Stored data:
::::

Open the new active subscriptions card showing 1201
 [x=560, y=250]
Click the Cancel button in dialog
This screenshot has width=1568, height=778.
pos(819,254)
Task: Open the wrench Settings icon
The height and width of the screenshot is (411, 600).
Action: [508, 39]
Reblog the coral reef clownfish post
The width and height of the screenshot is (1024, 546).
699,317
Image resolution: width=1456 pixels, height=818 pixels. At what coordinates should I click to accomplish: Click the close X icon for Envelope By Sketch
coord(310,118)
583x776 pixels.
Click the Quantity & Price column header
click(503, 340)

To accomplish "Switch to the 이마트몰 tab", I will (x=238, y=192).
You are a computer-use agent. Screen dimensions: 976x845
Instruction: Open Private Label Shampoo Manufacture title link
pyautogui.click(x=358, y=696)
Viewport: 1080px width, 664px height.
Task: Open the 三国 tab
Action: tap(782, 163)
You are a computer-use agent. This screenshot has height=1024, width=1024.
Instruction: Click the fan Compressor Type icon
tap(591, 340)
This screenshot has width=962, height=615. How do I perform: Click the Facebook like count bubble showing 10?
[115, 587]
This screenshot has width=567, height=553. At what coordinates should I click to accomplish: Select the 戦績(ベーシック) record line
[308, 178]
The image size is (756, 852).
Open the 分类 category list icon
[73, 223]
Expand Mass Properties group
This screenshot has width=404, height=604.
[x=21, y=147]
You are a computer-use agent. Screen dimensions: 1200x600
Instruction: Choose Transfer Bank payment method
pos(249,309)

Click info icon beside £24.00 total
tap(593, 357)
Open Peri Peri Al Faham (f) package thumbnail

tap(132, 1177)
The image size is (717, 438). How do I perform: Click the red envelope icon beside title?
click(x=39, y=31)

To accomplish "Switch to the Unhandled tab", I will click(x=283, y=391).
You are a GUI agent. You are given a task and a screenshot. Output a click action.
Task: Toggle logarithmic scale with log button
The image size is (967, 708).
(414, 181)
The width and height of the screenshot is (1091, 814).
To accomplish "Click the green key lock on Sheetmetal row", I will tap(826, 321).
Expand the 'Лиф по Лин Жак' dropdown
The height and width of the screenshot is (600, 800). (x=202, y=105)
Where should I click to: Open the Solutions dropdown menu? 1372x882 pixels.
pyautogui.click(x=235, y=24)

::::

Work order:
Total lines with "computer" in the records above: report that figure alone.

Written solution:
3